▸ Task instructions: In the listing that follows, the lines starting at the one containing "Expand the Import/Export" and ending at the one containing "Viewport: 900px width, 443px height." are to be returned exactly, both boundary lines included, and no others.
========================
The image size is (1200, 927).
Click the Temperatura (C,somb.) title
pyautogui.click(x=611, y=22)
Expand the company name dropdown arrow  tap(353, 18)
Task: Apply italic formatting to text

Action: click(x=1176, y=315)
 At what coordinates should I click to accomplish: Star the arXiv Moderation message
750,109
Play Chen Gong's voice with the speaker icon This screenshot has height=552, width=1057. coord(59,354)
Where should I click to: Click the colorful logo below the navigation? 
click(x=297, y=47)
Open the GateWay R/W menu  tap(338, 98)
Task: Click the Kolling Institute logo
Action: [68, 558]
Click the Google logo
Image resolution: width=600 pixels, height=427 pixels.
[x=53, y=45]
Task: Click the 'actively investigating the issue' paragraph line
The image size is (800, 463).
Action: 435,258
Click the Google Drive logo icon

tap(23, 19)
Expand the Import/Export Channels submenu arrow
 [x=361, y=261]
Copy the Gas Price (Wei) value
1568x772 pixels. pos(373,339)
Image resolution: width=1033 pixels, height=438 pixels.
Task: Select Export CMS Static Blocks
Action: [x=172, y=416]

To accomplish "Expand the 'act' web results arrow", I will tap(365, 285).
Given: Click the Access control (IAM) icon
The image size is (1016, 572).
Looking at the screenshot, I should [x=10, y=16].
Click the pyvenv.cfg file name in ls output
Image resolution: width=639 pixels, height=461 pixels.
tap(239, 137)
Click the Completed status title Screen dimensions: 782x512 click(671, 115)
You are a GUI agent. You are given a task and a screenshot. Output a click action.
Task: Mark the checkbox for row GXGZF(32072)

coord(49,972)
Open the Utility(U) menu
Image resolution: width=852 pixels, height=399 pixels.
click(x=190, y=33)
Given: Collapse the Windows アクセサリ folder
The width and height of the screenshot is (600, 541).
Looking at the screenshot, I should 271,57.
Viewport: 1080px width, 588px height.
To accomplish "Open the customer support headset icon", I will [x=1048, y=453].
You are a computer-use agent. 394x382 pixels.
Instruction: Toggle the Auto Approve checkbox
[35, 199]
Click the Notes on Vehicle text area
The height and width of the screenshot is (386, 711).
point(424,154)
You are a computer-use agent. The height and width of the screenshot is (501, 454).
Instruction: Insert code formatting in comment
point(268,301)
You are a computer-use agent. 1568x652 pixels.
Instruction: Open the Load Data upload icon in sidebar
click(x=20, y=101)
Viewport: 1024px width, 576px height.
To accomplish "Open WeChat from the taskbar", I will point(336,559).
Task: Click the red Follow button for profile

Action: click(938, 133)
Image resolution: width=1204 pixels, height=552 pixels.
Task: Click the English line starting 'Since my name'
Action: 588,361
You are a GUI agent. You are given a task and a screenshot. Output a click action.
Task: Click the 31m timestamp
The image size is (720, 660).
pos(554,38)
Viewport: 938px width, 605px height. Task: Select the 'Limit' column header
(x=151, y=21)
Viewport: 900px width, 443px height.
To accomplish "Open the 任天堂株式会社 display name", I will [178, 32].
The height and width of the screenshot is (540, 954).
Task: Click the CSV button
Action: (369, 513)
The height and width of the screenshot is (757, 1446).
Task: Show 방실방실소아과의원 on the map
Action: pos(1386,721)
========================
▸ Reply to the exercise:
Expand the Import/Export Channels submenu arrow
 [x=361, y=261]
Copy the Gas Price (Wei) value
1568x772 pixels. pos(373,339)
Image resolution: width=1033 pixels, height=438 pixels.
Task: Select Export CMS Static Blocks
Action: [x=172, y=416]

To accomplish "Expand the 'act' web results arrow", I will tap(365, 285).
Given: Click the Access control (IAM) icon
The image size is (1016, 572).
Looking at the screenshot, I should [x=10, y=16].
Click the pyvenv.cfg file name in ls output
Image resolution: width=639 pixels, height=461 pixels.
tap(239, 137)
Click the Completed status title Screen dimensions: 782x512 click(671, 115)
You are a GUI agent. You are given a task and a screenshot. Output a click action.
Task: Mark the checkbox for row GXGZF(32072)

coord(49,972)
Open the Utility(U) menu
Image resolution: width=852 pixels, height=399 pixels.
click(x=190, y=33)
Given: Collapse the Windows アクセサリ folder
The width and height of the screenshot is (600, 541).
Looking at the screenshot, I should 271,57.
Viewport: 1080px width, 588px height.
To accomplish "Open the customer support headset icon", I will [x=1048, y=453].
You are a computer-use agent. 394x382 pixels.
Instruction: Toggle the Auto Approve checkbox
[35, 199]
Click the Notes on Vehicle text area
The height and width of the screenshot is (386, 711).
point(424,154)
You are a computer-use agent. The height and width of the screenshot is (501, 454).
Instruction: Insert code formatting in comment
point(268,301)
You are a computer-use agent. 1568x652 pixels.
Instruction: Open the Load Data upload icon in sidebar
click(x=20, y=101)
Viewport: 1024px width, 576px height.
To accomplish "Open WeChat from the taskbar", I will point(336,559).
Task: Click the red Follow button for profile

Action: click(938, 133)
Image resolution: width=1204 pixels, height=552 pixels.
Task: Click the English line starting 'Since my name'
Action: 588,361
You are a GUI agent. You are given a task and a screenshot. Output a click action.
Task: Click the 31m timestamp
The image size is (720, 660).
pos(554,38)
Viewport: 938px width, 605px height. Task: Select the 'Limit' column header
(x=151, y=21)
Viewport: 900px width, 443px height.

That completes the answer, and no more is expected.